WORK INSTRUCTION:
State how many lines in the records below include the word "agent". Give nothing but that number.

EXERCISE INPUTS:
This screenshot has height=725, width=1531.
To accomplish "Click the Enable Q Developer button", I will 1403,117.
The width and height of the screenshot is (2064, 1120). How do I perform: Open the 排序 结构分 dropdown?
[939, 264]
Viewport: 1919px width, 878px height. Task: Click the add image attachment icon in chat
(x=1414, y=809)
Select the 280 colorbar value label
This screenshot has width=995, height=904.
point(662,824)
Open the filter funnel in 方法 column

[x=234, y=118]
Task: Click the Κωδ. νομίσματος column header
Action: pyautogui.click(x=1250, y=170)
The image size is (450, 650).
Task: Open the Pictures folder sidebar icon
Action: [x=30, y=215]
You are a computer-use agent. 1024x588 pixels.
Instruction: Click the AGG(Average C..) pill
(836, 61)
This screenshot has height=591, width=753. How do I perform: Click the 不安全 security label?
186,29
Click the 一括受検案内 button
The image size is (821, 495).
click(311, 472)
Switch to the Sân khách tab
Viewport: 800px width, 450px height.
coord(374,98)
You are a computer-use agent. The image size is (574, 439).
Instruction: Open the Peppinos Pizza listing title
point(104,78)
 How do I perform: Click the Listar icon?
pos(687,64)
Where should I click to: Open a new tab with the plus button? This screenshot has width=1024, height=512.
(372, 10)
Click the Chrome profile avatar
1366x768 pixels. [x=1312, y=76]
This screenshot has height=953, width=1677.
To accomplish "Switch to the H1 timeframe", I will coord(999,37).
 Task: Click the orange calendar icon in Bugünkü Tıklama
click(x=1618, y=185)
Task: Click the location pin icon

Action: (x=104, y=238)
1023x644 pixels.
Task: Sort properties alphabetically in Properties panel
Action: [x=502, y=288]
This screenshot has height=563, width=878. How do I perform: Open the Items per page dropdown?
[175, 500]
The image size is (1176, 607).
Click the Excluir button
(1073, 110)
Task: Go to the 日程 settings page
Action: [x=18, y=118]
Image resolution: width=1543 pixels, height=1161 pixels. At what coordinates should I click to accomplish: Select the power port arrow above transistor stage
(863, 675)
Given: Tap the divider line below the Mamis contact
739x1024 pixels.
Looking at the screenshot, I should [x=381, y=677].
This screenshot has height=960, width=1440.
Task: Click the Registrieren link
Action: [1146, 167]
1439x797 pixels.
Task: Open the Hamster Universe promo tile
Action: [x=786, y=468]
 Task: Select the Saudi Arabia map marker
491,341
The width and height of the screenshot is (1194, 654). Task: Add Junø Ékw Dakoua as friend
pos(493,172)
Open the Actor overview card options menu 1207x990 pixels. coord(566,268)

EXERCISE RESPONSE:
2